Exercise objective: Count every line in the entries that holds the word "next". The reply is that count alone.

Data in this exercise:

-=-=-=-=-

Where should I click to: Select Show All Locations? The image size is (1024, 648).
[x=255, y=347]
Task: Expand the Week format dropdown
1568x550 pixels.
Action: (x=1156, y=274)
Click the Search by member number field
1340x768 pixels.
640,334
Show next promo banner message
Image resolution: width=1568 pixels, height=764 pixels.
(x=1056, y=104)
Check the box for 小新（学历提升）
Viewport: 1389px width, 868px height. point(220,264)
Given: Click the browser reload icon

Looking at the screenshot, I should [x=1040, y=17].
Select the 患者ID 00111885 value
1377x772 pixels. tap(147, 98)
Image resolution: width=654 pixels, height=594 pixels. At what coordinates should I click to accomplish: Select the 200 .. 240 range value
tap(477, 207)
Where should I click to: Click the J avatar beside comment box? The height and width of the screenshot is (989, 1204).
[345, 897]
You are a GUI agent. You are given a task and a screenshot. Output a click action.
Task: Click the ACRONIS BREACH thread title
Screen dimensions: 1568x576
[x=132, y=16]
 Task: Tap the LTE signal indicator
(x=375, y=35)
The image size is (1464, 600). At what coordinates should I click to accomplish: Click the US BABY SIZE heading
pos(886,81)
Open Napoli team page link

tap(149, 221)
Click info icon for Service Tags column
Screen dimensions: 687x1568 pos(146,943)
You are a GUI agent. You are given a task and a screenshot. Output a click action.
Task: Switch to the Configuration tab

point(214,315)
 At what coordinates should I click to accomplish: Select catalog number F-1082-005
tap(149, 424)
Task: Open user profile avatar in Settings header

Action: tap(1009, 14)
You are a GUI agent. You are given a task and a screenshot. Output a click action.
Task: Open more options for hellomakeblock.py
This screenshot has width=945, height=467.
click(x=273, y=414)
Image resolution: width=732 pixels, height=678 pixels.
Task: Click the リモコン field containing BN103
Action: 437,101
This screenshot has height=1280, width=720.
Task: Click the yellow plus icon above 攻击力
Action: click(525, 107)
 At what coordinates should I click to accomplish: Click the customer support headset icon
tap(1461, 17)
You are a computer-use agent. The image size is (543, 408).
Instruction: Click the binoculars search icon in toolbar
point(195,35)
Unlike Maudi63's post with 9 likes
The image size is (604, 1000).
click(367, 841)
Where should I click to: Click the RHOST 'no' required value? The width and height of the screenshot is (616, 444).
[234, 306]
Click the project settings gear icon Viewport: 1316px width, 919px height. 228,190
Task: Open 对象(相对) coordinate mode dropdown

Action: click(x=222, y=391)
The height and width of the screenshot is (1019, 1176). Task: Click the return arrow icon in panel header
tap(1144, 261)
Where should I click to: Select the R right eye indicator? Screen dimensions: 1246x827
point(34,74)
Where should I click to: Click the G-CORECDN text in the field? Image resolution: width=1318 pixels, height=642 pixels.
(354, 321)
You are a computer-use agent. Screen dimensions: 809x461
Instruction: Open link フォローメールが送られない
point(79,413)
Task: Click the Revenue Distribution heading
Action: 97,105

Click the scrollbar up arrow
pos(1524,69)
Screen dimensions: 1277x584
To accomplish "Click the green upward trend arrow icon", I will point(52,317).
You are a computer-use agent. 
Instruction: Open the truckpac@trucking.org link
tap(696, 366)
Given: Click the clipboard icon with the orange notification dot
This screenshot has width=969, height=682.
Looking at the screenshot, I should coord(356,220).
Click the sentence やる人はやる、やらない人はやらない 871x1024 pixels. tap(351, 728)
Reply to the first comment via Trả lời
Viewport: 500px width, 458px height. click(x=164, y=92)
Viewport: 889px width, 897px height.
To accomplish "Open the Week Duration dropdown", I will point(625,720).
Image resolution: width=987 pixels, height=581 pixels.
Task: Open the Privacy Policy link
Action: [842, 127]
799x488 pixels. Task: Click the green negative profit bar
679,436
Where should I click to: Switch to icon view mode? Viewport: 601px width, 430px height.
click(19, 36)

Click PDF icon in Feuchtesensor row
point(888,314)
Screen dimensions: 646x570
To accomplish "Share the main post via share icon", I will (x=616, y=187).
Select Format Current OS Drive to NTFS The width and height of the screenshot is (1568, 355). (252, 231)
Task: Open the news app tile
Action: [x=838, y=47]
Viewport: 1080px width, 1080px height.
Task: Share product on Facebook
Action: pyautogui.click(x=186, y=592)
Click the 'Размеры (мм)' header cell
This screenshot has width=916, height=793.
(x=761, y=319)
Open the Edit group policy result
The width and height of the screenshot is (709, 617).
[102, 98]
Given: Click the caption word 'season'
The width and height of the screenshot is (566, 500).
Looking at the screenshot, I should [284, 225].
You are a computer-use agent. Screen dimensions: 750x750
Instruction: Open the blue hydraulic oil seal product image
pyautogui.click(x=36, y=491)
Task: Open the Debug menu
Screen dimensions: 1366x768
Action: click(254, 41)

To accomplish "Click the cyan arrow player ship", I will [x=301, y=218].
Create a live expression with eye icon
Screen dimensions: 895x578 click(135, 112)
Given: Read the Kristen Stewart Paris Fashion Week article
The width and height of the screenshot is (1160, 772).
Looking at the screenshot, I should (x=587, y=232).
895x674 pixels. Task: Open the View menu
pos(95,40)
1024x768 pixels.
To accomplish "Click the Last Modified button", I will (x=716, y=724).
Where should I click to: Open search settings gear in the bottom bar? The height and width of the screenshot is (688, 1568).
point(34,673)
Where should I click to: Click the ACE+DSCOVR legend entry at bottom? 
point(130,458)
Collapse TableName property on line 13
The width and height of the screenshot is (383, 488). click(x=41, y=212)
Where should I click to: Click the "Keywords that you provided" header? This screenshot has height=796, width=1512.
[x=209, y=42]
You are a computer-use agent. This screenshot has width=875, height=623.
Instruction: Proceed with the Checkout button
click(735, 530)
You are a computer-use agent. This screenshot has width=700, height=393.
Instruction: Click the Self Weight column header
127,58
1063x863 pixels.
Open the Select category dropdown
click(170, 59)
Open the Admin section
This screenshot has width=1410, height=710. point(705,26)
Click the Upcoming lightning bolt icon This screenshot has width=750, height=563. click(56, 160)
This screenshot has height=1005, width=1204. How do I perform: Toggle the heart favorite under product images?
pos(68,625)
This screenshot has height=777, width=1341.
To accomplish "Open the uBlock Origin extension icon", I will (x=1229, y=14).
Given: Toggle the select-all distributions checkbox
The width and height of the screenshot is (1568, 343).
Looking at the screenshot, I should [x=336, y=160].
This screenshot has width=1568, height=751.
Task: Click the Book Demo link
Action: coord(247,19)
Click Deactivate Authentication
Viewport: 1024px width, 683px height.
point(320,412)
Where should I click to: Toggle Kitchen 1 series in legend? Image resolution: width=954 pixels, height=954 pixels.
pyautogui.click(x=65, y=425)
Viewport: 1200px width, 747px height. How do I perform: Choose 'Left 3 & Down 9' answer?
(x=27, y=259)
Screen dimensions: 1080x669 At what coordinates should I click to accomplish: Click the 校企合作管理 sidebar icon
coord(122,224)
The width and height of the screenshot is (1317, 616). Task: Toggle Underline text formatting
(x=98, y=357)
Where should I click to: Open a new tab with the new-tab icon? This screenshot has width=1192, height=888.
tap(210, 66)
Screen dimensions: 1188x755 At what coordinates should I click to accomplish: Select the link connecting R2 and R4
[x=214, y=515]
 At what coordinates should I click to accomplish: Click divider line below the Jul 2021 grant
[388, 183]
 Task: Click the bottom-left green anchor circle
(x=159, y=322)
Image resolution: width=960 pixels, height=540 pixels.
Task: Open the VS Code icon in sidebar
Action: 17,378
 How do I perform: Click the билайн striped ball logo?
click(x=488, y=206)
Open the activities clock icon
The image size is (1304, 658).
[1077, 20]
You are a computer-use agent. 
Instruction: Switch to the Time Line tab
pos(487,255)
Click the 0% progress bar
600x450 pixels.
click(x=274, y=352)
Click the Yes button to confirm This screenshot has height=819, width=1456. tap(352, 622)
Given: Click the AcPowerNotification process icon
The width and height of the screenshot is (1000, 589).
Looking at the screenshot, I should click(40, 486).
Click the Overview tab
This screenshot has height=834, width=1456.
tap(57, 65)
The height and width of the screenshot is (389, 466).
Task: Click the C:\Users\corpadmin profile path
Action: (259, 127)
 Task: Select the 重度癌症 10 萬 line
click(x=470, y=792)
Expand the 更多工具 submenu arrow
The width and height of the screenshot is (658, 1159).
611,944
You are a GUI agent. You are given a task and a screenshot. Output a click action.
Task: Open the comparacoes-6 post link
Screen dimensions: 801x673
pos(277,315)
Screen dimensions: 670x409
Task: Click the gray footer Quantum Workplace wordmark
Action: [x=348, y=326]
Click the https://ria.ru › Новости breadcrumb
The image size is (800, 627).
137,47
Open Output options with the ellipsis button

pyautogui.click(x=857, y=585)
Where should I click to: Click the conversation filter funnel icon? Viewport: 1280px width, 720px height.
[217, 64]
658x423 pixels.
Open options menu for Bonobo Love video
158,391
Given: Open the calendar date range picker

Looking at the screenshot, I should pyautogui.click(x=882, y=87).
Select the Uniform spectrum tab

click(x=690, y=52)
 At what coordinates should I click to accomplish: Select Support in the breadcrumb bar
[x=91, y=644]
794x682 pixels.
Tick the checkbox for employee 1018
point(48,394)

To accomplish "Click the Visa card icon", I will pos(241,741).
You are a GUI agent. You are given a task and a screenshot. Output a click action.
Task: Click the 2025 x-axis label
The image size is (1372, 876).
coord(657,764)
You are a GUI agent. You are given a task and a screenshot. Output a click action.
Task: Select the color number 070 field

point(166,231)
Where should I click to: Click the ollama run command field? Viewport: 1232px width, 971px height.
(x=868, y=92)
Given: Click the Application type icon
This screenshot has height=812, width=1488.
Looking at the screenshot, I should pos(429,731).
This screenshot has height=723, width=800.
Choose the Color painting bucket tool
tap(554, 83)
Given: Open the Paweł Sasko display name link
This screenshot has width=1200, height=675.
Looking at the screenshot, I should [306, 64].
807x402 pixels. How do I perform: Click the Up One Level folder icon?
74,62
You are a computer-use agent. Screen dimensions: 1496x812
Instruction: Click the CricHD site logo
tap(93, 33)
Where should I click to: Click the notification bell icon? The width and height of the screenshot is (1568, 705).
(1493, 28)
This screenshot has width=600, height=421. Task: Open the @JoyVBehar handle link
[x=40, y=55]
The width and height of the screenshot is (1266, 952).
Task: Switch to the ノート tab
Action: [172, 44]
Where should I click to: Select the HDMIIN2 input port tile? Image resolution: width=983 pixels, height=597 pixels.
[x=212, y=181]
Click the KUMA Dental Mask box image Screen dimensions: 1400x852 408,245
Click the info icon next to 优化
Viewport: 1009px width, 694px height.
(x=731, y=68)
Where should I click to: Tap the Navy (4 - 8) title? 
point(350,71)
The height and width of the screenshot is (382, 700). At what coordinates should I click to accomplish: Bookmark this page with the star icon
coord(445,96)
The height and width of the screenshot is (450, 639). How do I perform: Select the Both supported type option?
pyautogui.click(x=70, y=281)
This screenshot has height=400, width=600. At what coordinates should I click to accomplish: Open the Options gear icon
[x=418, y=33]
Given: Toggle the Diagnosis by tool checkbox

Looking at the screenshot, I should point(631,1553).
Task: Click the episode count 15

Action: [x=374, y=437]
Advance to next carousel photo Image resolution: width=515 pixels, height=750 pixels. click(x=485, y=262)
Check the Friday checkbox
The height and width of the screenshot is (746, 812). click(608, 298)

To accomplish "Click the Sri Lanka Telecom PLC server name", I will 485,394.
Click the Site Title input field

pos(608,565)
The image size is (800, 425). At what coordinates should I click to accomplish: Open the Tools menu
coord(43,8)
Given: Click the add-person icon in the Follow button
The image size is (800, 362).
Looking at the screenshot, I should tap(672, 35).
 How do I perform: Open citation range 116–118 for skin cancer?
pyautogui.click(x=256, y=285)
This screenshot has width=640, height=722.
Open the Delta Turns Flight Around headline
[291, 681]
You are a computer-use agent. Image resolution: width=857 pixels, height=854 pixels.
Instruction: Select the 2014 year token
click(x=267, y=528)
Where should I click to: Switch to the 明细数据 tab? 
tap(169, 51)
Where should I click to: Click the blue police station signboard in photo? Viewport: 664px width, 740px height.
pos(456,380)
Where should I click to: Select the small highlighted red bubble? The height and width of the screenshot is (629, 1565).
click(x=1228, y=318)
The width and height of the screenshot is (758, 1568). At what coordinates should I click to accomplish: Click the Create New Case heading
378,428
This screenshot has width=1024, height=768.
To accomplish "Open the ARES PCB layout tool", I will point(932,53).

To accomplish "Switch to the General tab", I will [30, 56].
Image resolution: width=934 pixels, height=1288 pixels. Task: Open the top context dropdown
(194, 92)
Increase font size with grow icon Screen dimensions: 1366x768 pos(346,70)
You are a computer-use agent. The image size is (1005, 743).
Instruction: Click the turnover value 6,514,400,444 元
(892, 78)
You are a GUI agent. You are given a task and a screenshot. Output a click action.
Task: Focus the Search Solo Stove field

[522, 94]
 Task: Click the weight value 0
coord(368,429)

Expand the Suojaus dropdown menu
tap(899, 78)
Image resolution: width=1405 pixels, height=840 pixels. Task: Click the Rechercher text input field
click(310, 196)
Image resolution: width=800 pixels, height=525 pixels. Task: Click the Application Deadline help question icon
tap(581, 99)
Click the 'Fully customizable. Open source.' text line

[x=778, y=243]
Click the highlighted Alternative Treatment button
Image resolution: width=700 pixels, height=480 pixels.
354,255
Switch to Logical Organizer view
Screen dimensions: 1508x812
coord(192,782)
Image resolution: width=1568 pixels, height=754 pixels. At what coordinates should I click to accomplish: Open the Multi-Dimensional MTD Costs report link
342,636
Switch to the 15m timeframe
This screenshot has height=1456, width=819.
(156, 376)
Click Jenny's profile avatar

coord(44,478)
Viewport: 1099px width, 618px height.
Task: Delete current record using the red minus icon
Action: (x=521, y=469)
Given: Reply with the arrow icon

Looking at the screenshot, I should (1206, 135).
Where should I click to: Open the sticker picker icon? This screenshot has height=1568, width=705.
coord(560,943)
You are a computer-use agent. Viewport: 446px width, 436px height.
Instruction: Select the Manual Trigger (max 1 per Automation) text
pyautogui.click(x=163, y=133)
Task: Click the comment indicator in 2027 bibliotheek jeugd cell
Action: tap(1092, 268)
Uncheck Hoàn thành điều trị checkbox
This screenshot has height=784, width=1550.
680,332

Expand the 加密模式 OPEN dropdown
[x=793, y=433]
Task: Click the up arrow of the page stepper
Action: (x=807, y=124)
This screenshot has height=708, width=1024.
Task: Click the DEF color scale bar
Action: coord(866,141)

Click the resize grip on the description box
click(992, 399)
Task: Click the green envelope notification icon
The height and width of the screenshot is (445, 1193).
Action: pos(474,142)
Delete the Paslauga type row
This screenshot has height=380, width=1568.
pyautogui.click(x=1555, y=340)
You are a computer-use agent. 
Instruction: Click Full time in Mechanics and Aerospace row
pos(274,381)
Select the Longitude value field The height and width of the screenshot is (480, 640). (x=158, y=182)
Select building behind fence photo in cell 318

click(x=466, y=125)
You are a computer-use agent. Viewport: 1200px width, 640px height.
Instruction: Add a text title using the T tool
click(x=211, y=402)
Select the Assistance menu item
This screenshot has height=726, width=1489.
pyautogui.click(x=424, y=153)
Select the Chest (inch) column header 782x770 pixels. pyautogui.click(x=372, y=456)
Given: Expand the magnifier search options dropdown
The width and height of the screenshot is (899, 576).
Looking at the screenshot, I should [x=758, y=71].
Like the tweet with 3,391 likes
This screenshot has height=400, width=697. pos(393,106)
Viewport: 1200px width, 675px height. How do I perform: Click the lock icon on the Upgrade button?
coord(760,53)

-=-=-=-=-

Response area: 3